Dans l’ombre de sa casquette, son regard bleu limpide s’illumine quand elle raconte son enfance. « Mon père était col bleu, ma mère restait à la maison avec sa mère malade. J’ai eu une très belle enfance. » La famille vivait à Montréal, dans le quartier Rosemont.

Mais là où ça devenait vraiment festif, c’était pendant les vacances. « On montait au chalet à Rawdon pour passer tout l’été en campagne. On faisait des partys tous les samedis, on dansait. On allait dans la forêt pour les fraises, les framboises. On faisait du vélo, du quatre roues, de la chaloupe, du pédalo. On était bien. »

Adolescente, elle vend avec sa soeur (Cécile est la deuxième de la famille, née entre sa soeur et son frère) des chips et de la liqueur dans une roulotte de la ville, pendant deux ans. Au début de sa vie d’adulte, elle devient examinatrice dans une manufacture de fourrure durant trois ans, avant de devenir vendeuse. Elle aime travailler avec le public. Le soir elle prend des cours de français, d’anglais et de mathématiques.

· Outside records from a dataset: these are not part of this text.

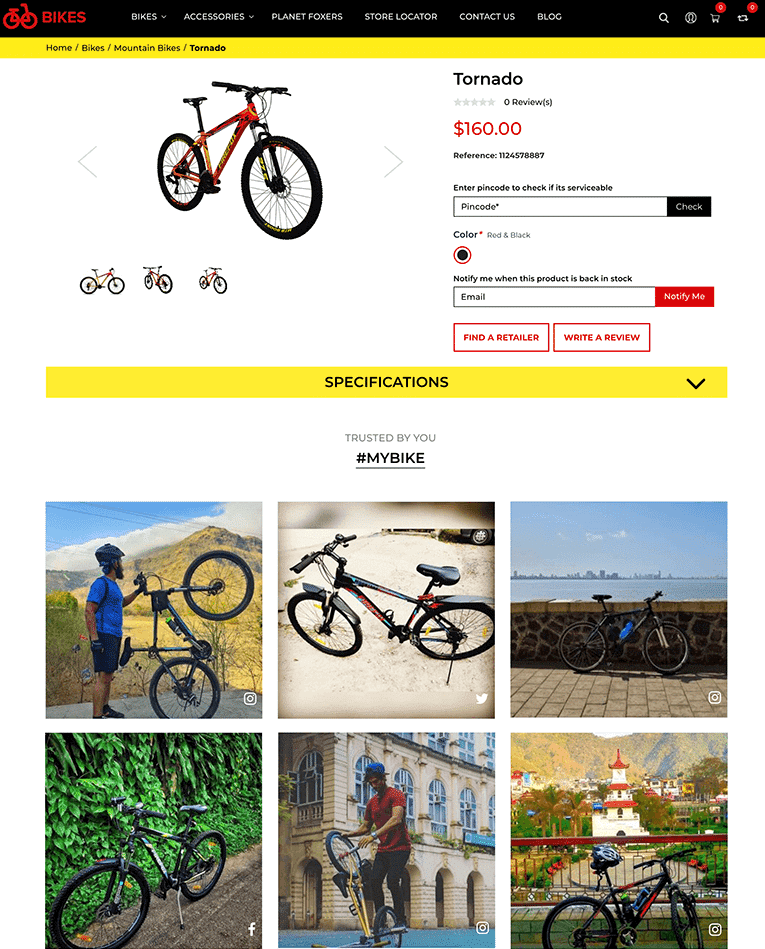Go to Mountain Bikes breadcrumb link
The width and height of the screenshot is (765, 949).
tap(147, 48)
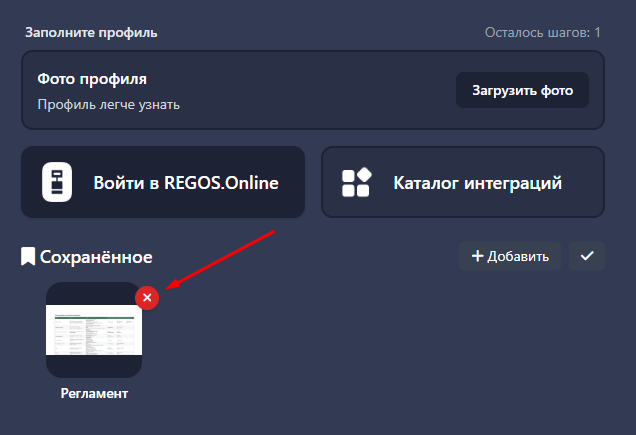Screen dimensions: 636x435
Task: Click the bookmark icon beside Сохранённое
Action: click(x=28, y=258)
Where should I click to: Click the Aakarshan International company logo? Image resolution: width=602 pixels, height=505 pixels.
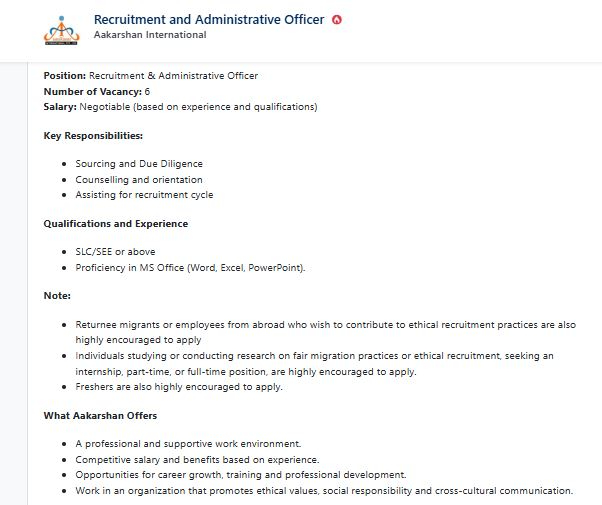pos(60,30)
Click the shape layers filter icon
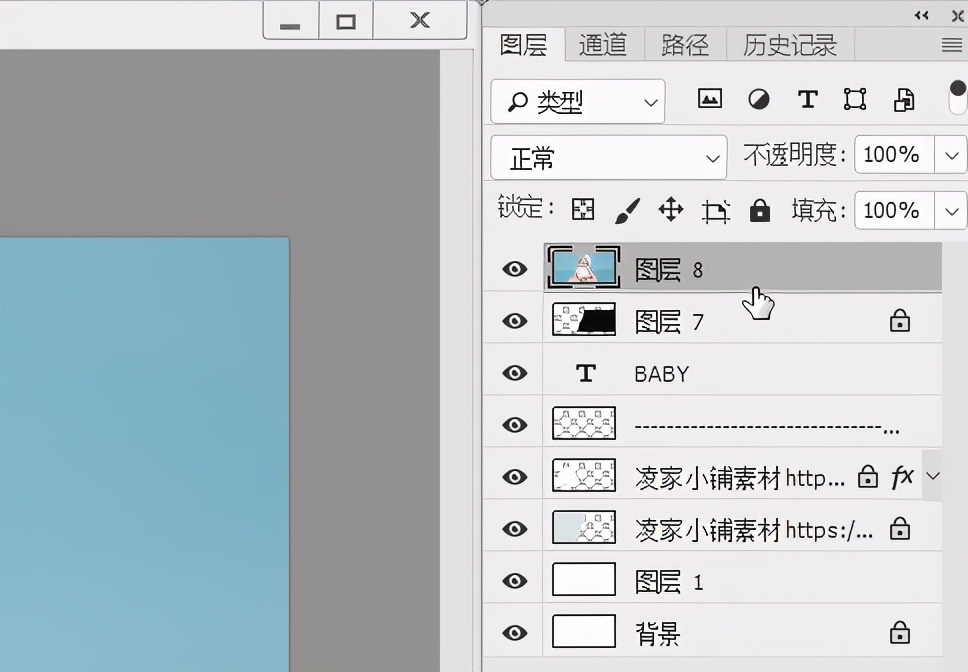 (x=855, y=99)
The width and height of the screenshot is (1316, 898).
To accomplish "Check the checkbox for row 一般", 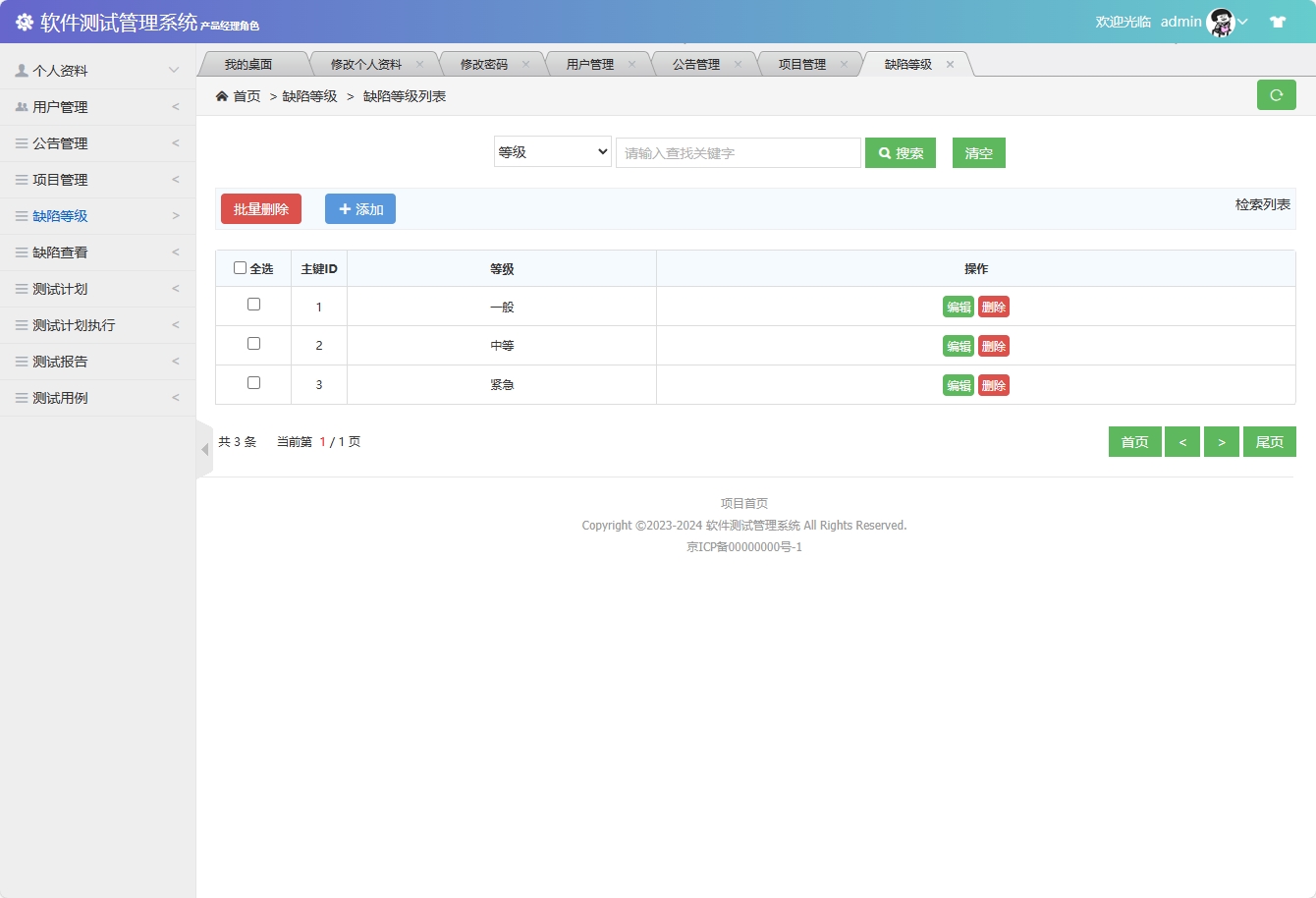I will (253, 305).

En 1994, la naissance de son fils l’amène à un tout autre genre de travail : mère à temps plein. Son mari tombe malade et meurt quand son fils a 5 ans. Elle se retrouve veuve et monoparentale. « Je l’ai élevé toute seule, jusqu’à ses 18 ans. J’me suis prise en main. J’ai trouvé un logement à 680 $ par mois. J’ai attendu neuf ans avant d’avoir un HLM. » Elle se démène pour que son fils ne manque de rien. « À l’adolescence, il avait ses sorties, ses amis. Tout le monde venait manger chez nous. Ma maison était pleine, rien qu’des jeunes ! »

Il y a environ 10 ans, elle a commencé à travailler à L’Itinéraire, référée par Emploi-Québec. Au début, elle était à la cuisine, puis elle est devenue camelot.

Elle a dû apprendre à gérer sa consommation. « J’consomme moins de bière. J’en prends une à l’occasion, mais pas des six packs comme avant. J’ai fait ça toute seule. J’ai changé mon groupe d’amis. J’ai plus personne alentour qui va prendre une bière devant moi. Ça fait trois ans. »

L’avenir lui sourit.

« Je vois l’avenir tout beau. C’est grâce à L’Itinéraire. Ça a tout changé. J’ai prouvé à ma famille que j’étais capable de faire quelque chose jusqu’au bout. Avant, ils me croyaient pas. J’en ai surpris plusieurs ! J’ai relevé le défi, pis j’aime ça. J’aime ce métier-là et l’équipe, on se respecte. Ça m’a ouvert bien des portes. Ça m’a aidée à comprendre les autres pis à les apprécier. Avant je jugeais. »

Cécile décrit sa vie actuelle avec le même élan que celui lorsqu’elle parle de son enfance. « J’suis épanouie, j’ai beaucoup travaillé là-dessus. C’est beau la vie. »

 

Toute la famille de L’Itinéraire a été consternée par le décès subit de notre belle et douce Cécile, survenu le 25 octobre 2022. Camelot de longue date, elle était fidèle à son point de vente devant l’épicerie Metro, à l’angle des rues Sainte-Catherine et Morgan. Elle était aimée de tous. Toutes nos condoléances à son père et sa mère qu’elle aimait tant et à tout le monde qui l’ont connue. Paix à son âme.